- STATED PROBLEM
Copy the data below word for word, starting at its first line and stopping after the line that contains "click(x=420, y=181)". Leave the pictures out of your answer.

[Stored dataset items]

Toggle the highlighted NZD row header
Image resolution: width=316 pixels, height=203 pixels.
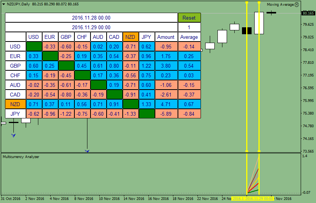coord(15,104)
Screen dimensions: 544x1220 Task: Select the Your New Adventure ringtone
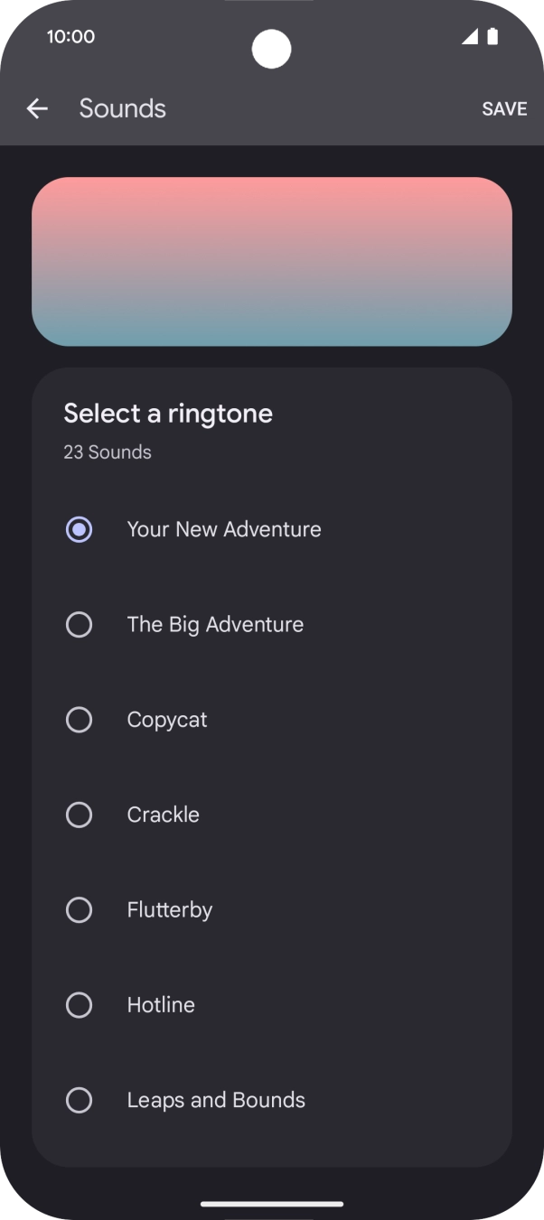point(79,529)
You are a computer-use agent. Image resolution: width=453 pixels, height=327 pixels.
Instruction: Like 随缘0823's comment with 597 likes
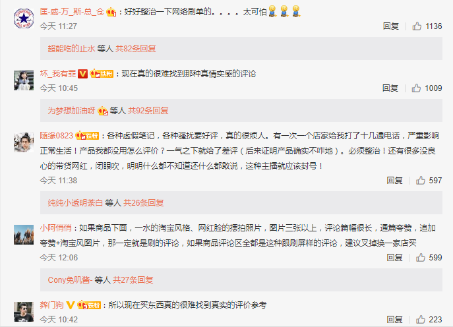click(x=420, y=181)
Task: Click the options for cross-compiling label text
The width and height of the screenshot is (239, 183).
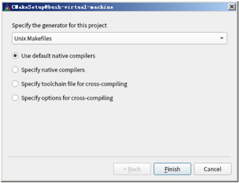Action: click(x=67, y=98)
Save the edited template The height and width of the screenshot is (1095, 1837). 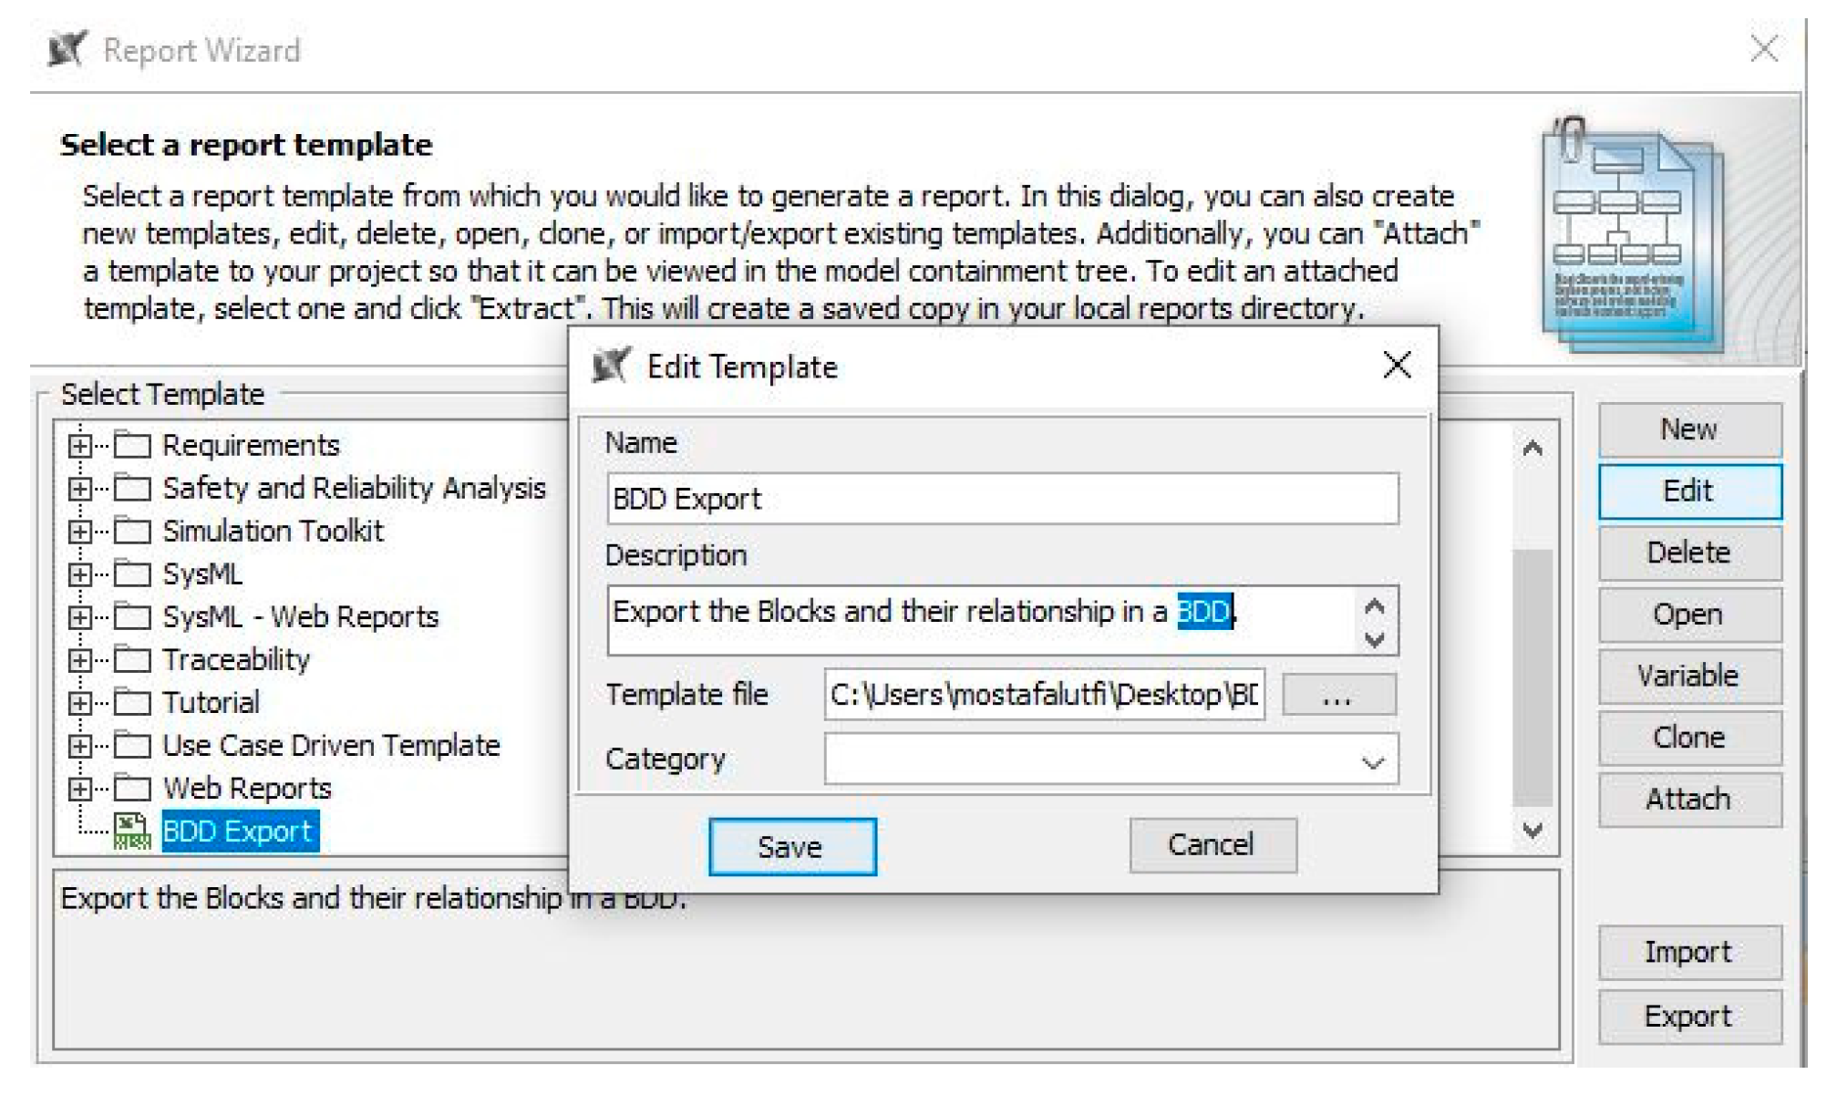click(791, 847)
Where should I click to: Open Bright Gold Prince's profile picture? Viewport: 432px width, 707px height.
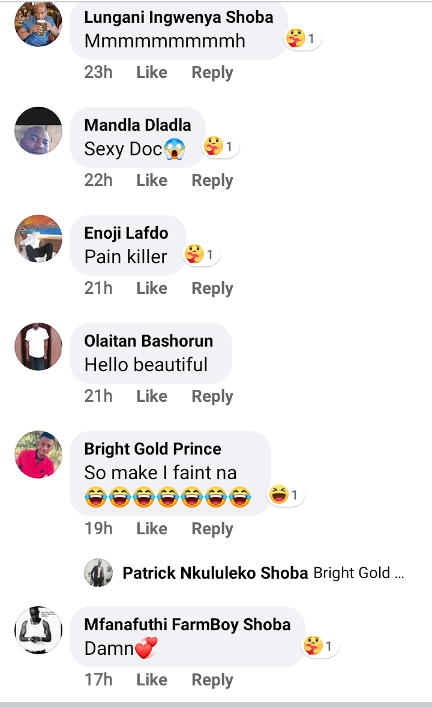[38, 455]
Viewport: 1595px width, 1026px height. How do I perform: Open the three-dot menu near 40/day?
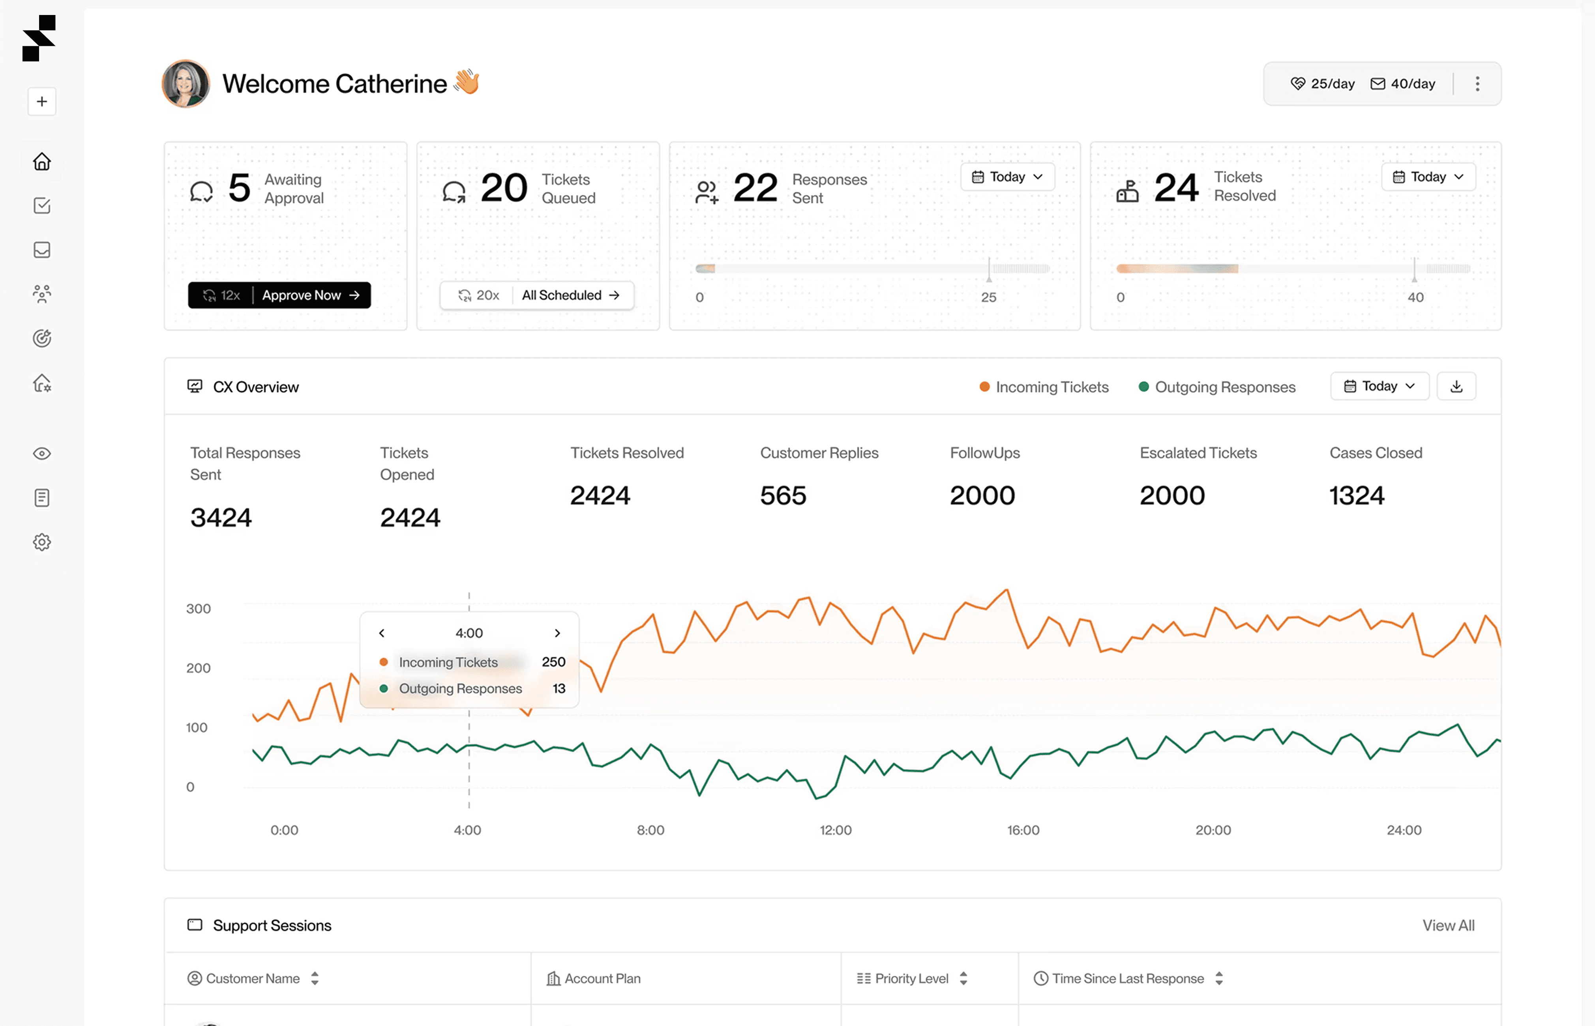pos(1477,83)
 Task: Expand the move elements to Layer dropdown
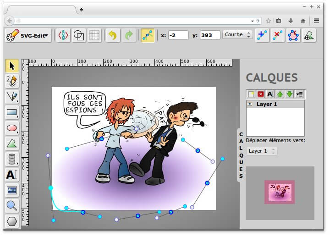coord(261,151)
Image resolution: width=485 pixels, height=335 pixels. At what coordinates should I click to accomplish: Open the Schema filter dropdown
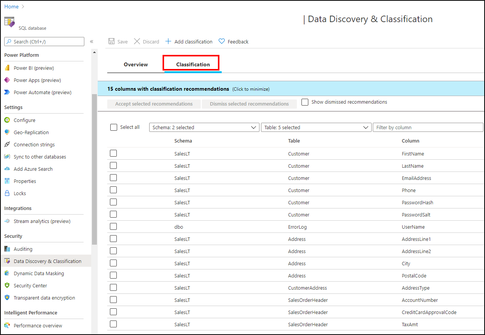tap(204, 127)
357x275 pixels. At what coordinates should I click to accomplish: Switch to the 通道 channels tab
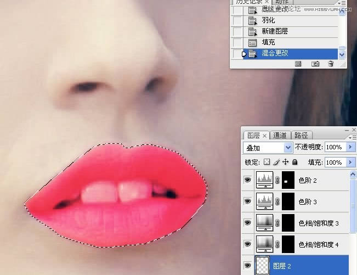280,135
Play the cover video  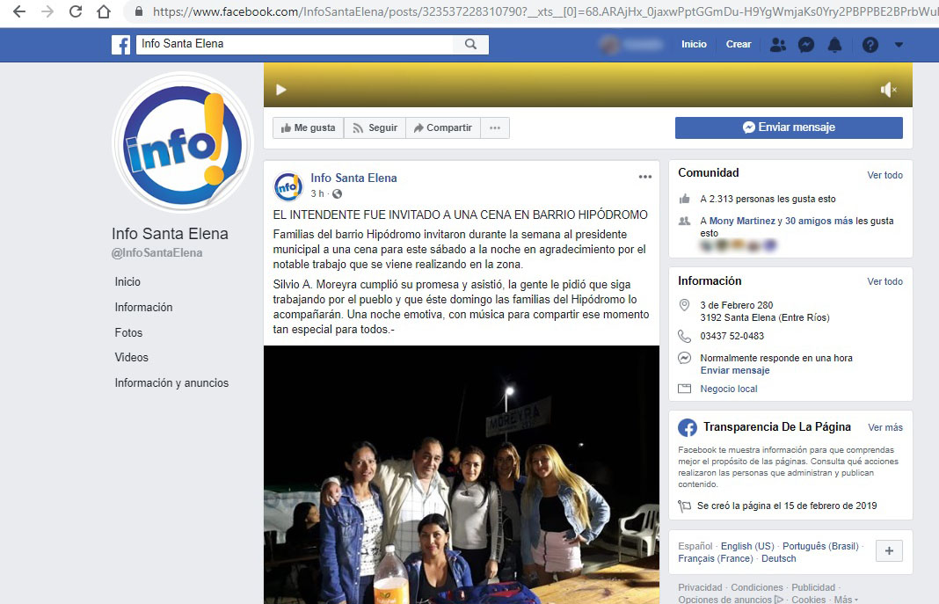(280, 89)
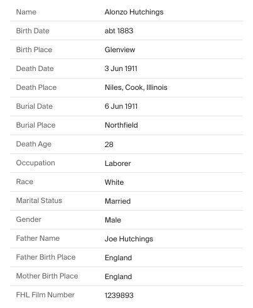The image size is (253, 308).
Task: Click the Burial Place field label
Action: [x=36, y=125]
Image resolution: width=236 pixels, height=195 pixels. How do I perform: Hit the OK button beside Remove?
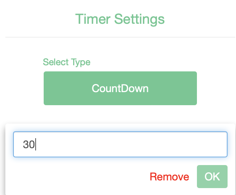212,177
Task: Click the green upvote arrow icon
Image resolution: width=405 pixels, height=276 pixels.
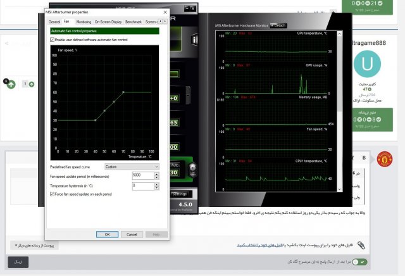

- EXERCISE SOLUTION
Toggle the highlighted NZD row header
Image resolution: width=316 pixels, height=203 pixels.
coord(15,104)
Screen dimensions: 544x1220 Task: Select the Your New Adventure ringtone
point(79,529)
You are a computer-use agent. Image resolution: width=453 pixels, height=327 pixels.
Instruction: Like 随缘0823's comment with 597 likes
click(x=420, y=181)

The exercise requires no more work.